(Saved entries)
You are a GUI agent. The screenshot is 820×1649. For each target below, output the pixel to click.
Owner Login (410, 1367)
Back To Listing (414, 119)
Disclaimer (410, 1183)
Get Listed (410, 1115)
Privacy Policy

- [Exercise prompt]
Print all records shown above, word for word.

- [Reply]
You are a GUI agent. The screenshot is 820×1649. For each target below, output the pixel to click.
Owner Login (410, 1367)
Back To Listing (414, 119)
Disclaimer (410, 1183)
Get Listed (410, 1115)
Privacy Policy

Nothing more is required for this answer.